'''

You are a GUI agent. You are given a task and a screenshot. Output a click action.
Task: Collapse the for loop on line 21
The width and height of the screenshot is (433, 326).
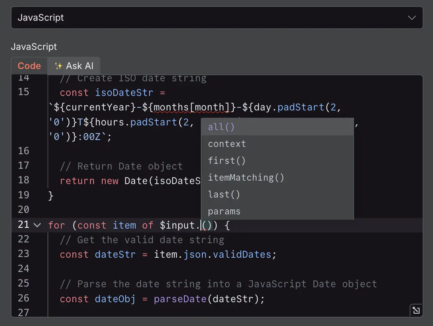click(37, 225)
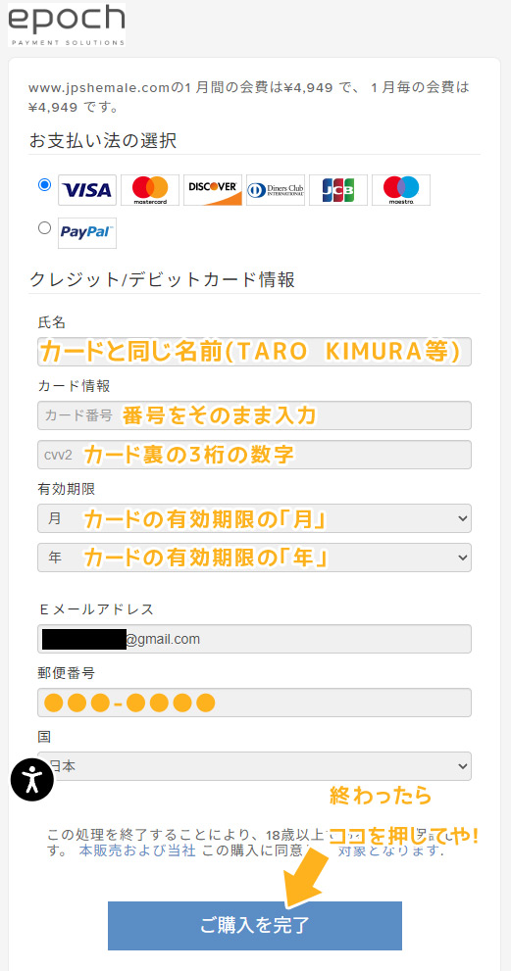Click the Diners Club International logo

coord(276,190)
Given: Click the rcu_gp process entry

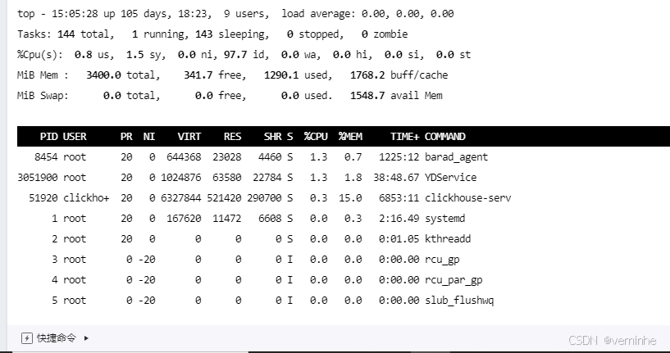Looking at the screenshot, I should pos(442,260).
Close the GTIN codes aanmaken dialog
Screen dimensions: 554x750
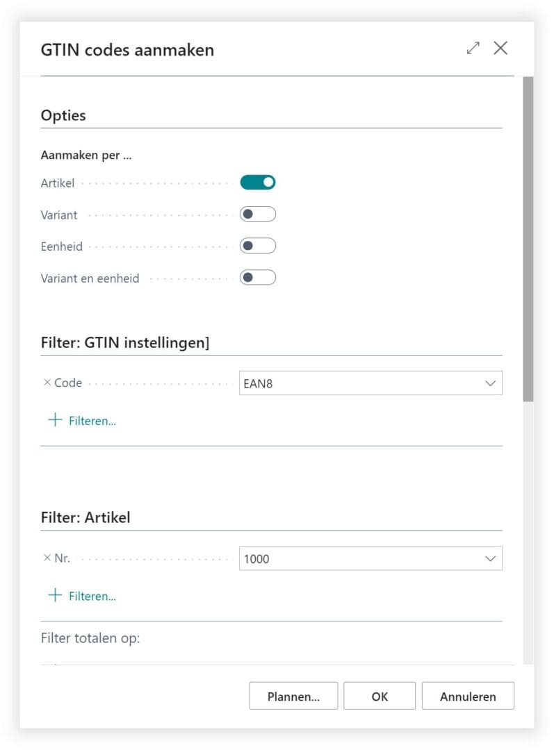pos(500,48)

'''
'''

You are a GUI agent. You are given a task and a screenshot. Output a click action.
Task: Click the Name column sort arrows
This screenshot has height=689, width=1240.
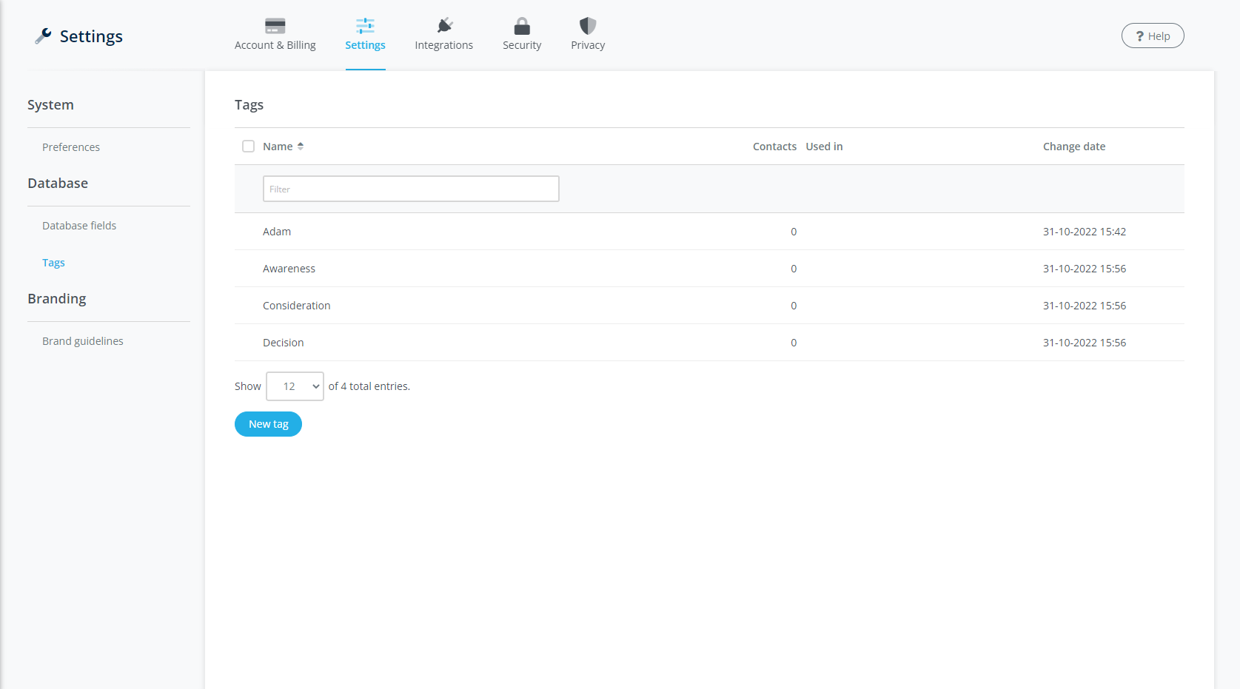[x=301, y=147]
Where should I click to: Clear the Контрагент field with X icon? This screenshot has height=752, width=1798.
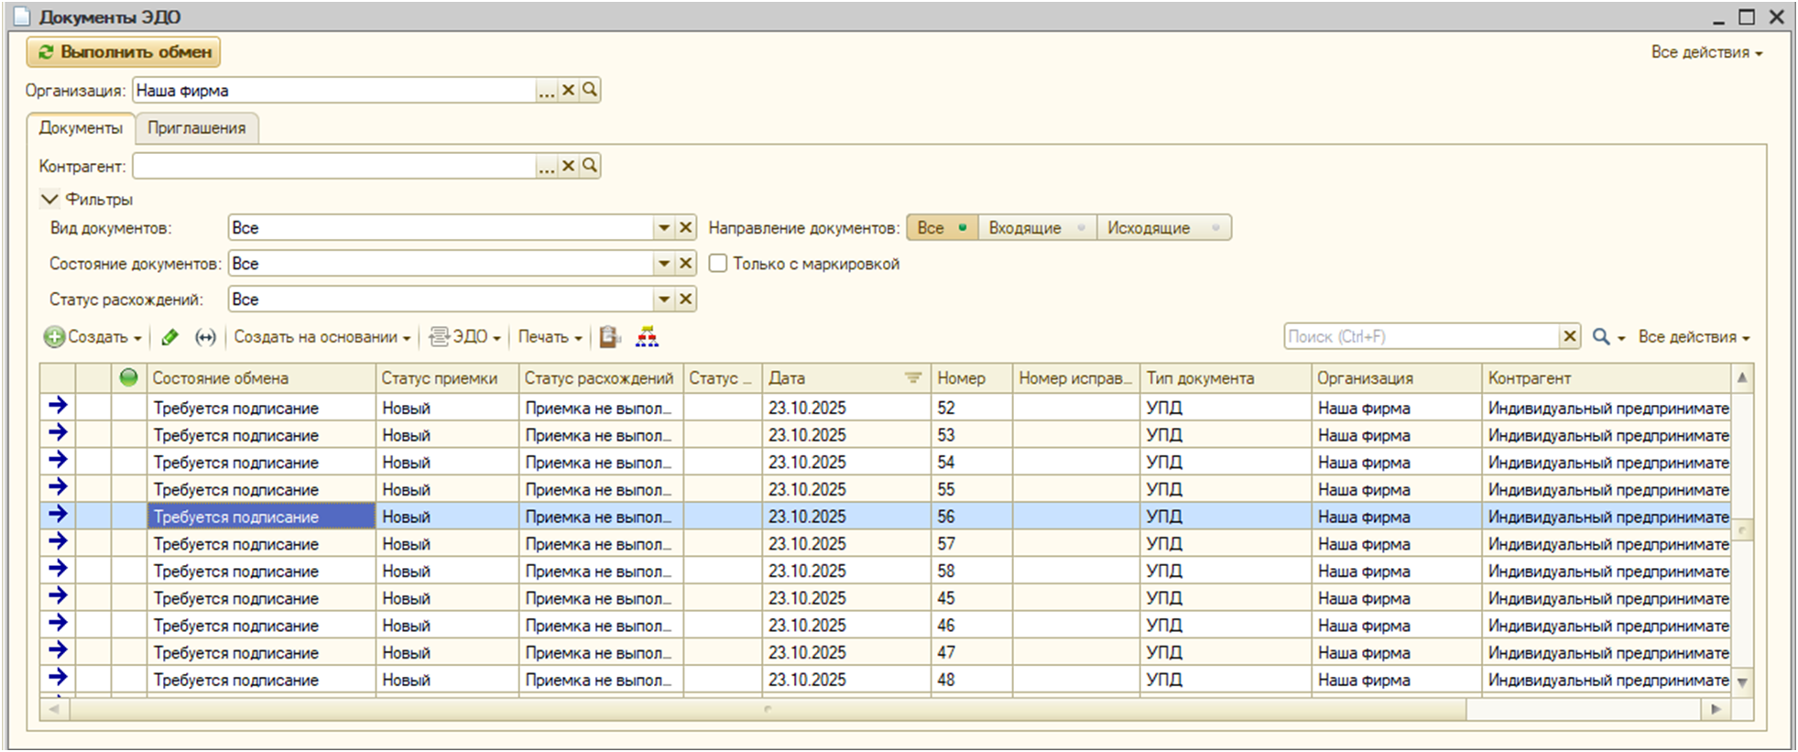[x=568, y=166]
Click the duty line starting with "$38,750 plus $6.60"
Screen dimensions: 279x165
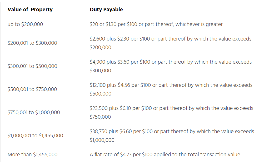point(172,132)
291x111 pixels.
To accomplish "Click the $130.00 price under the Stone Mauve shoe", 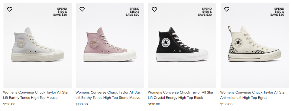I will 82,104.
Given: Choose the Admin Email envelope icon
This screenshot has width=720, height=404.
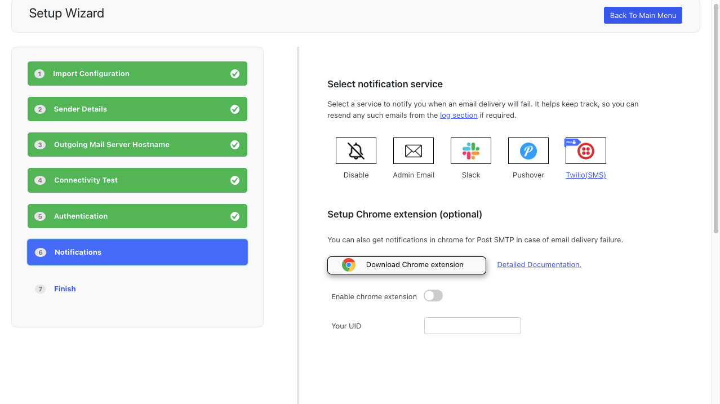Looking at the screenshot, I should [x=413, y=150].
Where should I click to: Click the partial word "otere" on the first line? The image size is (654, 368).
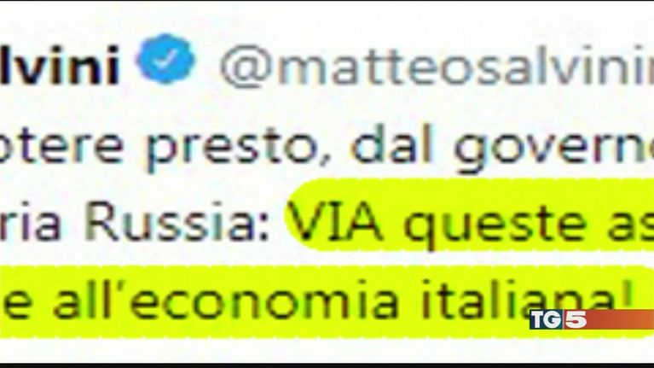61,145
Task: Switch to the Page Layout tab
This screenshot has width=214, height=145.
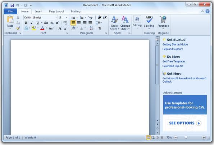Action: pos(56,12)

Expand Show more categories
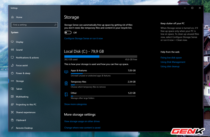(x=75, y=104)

'''
'''

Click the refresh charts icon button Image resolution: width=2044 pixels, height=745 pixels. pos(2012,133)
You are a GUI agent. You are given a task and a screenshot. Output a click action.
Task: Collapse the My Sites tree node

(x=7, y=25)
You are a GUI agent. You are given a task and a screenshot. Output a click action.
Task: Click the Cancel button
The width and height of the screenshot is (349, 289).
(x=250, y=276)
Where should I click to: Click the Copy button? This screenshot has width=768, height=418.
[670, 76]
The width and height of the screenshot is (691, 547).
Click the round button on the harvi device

'''

PROBLEM DESCRIPTION:
From the listing above, return every line that carries the string "pixels".

YOUR SOLUTION:
291x111 pixels.
Click the refresh charts icon button Image resolution: width=2044 pixels, height=745 pixels. pos(2012,133)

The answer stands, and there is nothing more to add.